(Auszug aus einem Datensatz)
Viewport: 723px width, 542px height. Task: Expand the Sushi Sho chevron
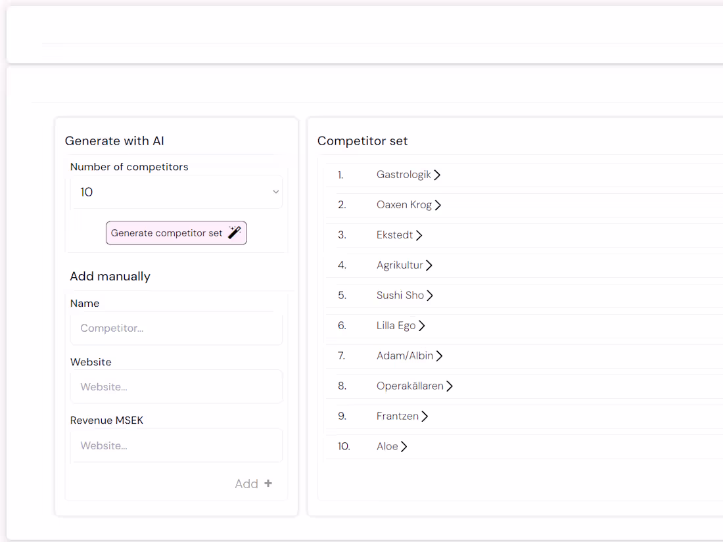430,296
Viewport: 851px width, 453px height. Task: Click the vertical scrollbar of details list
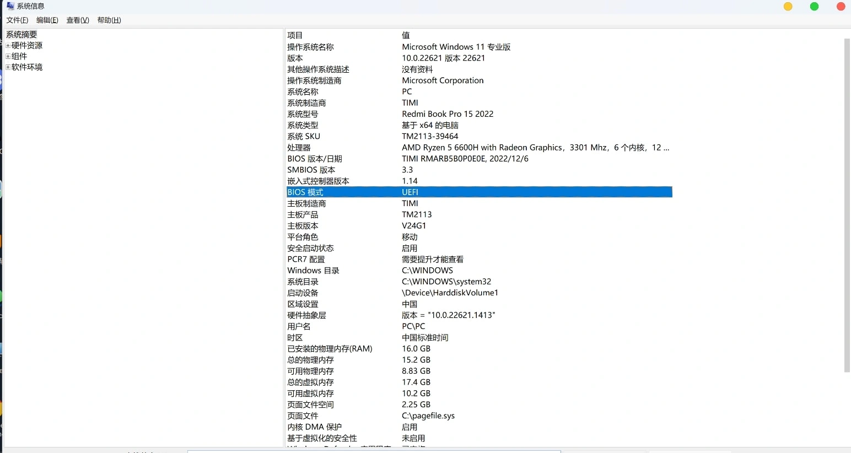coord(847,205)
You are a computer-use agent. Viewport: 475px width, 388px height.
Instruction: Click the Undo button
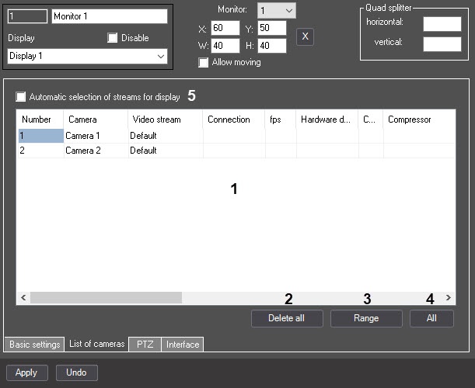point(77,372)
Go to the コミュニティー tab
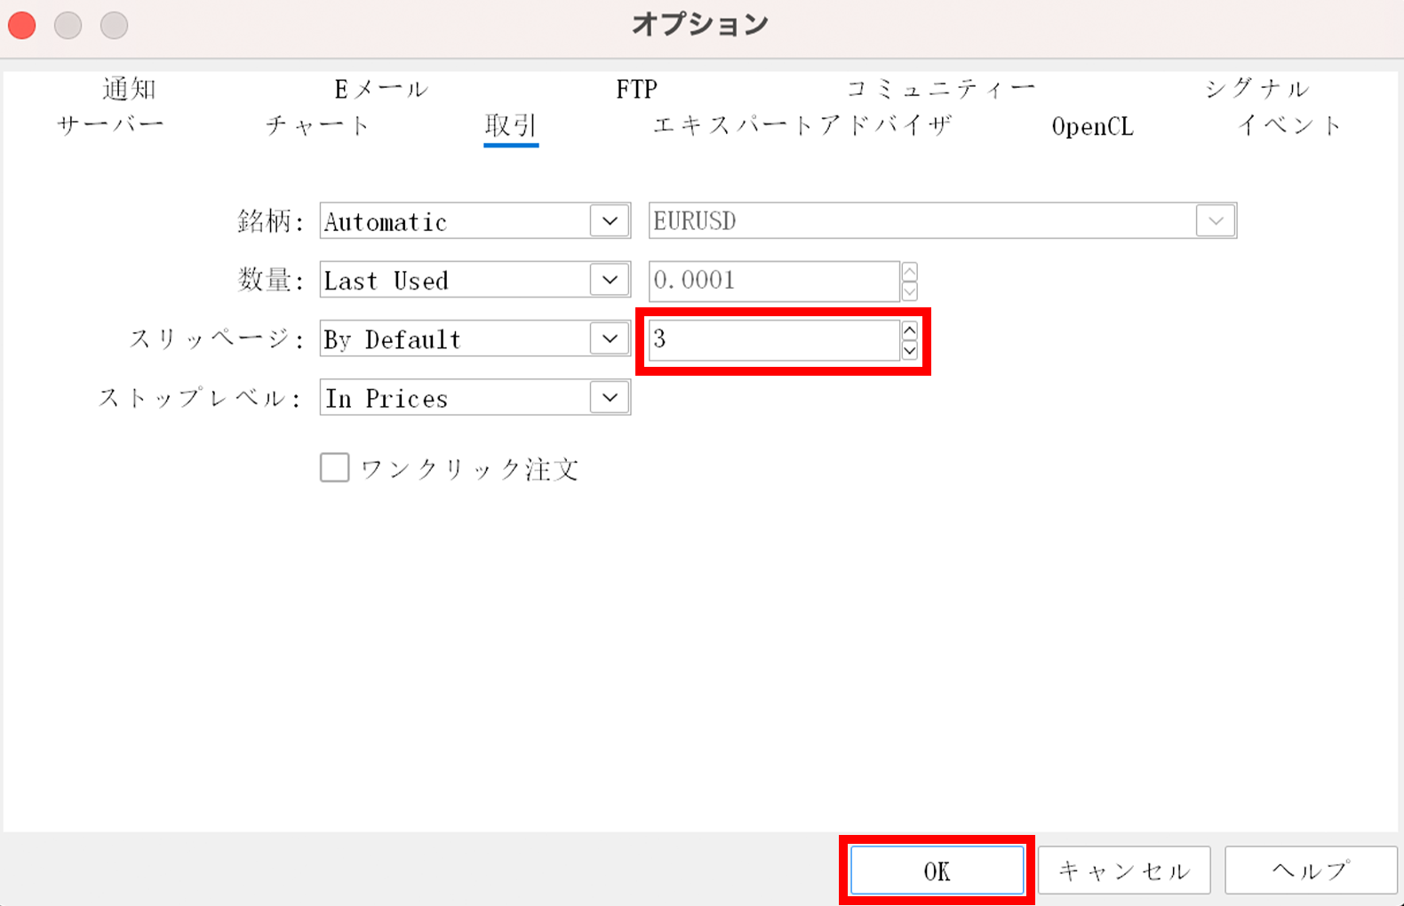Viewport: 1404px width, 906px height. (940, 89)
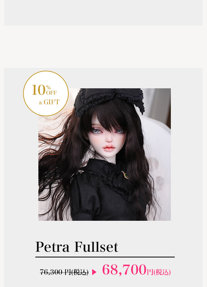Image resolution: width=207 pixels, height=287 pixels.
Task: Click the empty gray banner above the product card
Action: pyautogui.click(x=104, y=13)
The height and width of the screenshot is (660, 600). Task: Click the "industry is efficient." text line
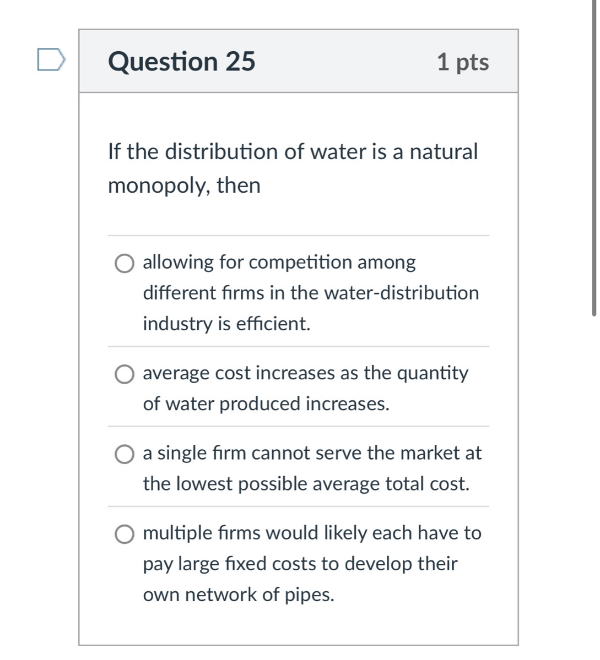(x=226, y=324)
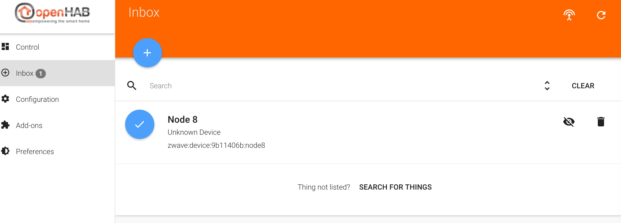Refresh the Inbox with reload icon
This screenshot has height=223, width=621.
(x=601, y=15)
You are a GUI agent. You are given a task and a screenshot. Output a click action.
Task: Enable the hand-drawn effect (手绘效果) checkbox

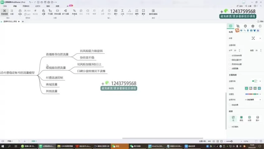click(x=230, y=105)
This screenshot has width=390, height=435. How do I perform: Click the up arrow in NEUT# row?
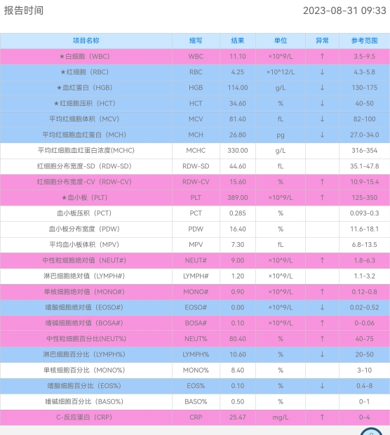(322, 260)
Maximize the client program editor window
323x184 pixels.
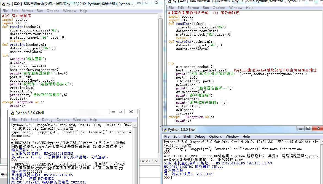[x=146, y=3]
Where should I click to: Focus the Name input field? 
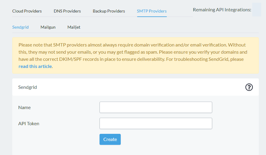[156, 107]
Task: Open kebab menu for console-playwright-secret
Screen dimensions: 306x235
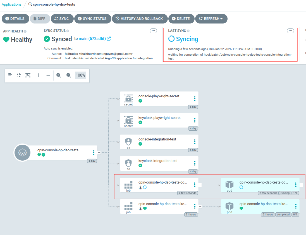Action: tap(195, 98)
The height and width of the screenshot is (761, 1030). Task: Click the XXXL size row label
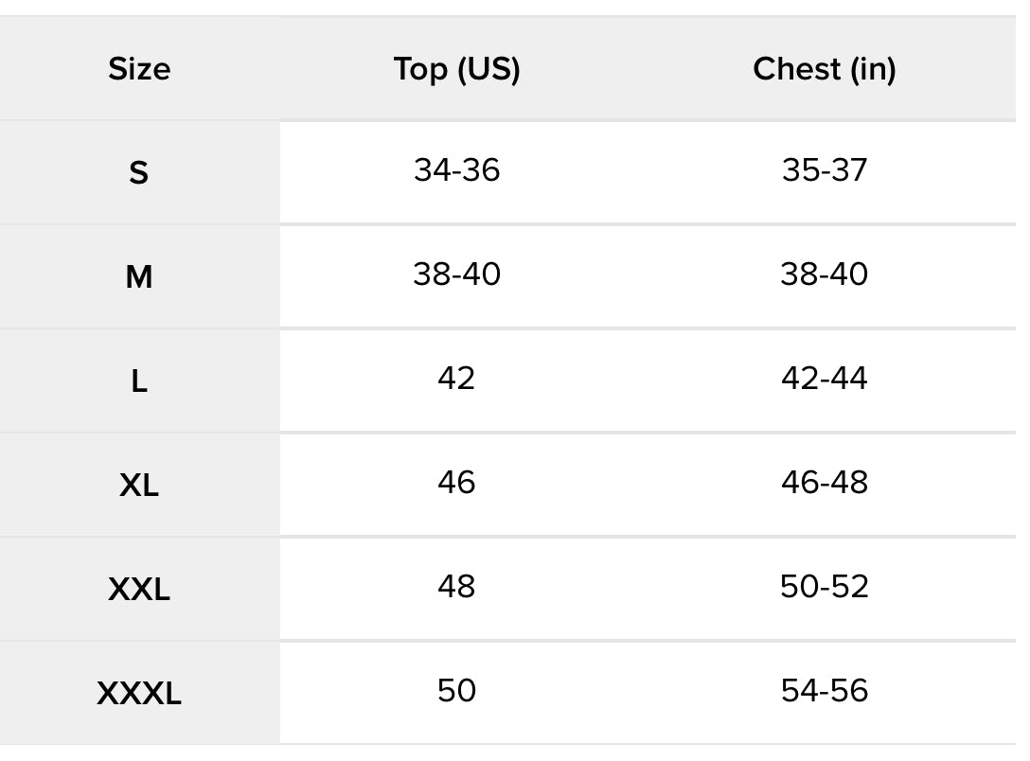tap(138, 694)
...
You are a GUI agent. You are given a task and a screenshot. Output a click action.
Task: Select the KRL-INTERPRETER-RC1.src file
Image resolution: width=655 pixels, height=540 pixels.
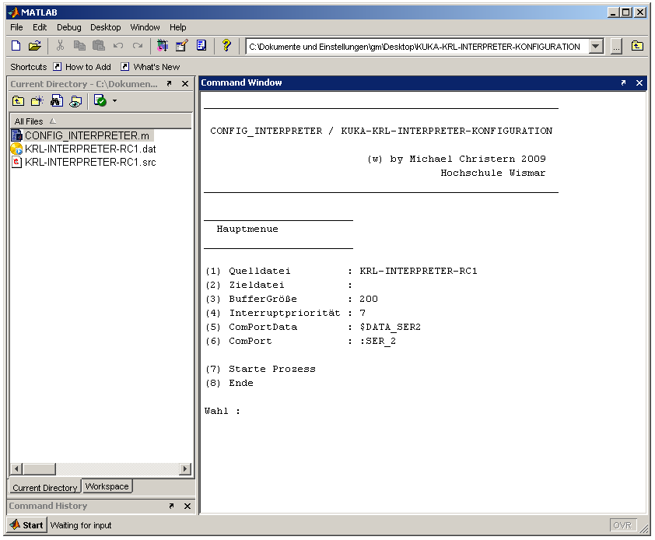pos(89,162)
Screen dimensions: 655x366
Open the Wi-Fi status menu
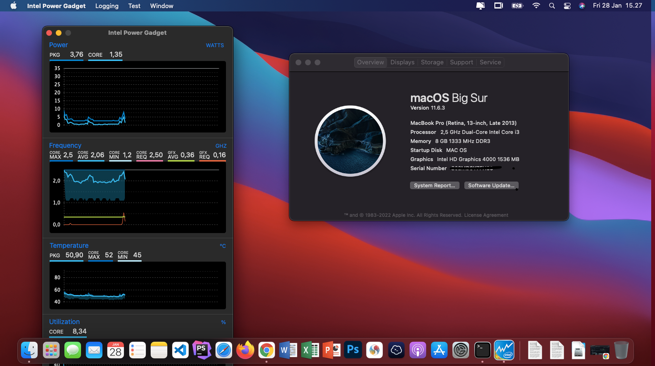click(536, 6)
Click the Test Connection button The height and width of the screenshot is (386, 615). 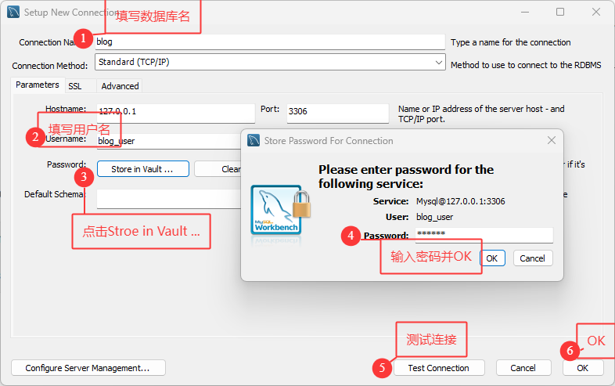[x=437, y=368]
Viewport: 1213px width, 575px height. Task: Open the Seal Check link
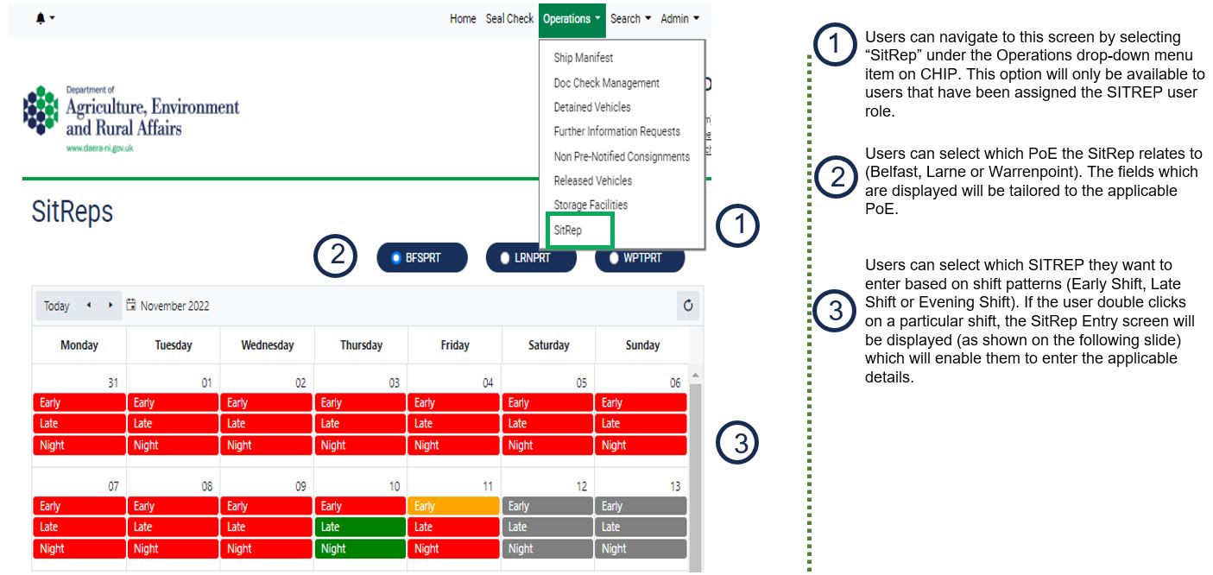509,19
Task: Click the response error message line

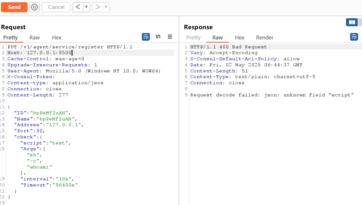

- _Aufgabe_
Ändere bitte im Abschnitt von der Zeile mit „Viewport: 723px width, 542px“ bis einschließlich der Zeile mit „tap(138, 694)“ „Undo button“ in „Redo button“ und gib nur diese Zeilen sonst unverändert wieder. Die Bilder lass in der Antwort weg.

- _Schriftliche Antwort_
Viewport: 723px width, 542px height. Task: Expand the Sushi Sho chevron
430,296
Viewport: 851px width, 453px height. Task: Click the vertical scrollbar of details list
coord(847,205)
You are a computer-use agent. Viewport: 475px width, 388px height.
Instruction: Click the Redo button
point(77,372)
Go to the コミュニティー tab
Viewport: 1404px width, 906px height. (940, 89)
Image resolution: width=207 pixels, height=287 pixels.
Task: Click the empty gray banner above the product card
Action: pyautogui.click(x=104, y=13)
The height and width of the screenshot is (660, 600). Task: Click the "industry is efficient." text line
(x=226, y=324)
Refresh the Inbox with reload icon
This screenshot has height=223, width=621.
(x=601, y=15)
You are a GUI agent. You are given a task and a screenshot. Output a click action.
Task: Enable the hand-drawn effect (手绘效果) checkbox

click(x=230, y=105)
This screenshot has width=390, height=435. How do I perform: Click the up arrow in NEUT# row?
(322, 260)
Maximize the client program editor window
323x184 pixels.
[x=146, y=3]
Where should I click to: Focus the Name input field? 
[156, 107]
Task: Open kebab menu for console-playwright-secret
Screen dimensions: 306x235
Action: tap(195, 98)
The height and width of the screenshot is (761, 1030). Task: Click the XXXL size row label
tap(138, 694)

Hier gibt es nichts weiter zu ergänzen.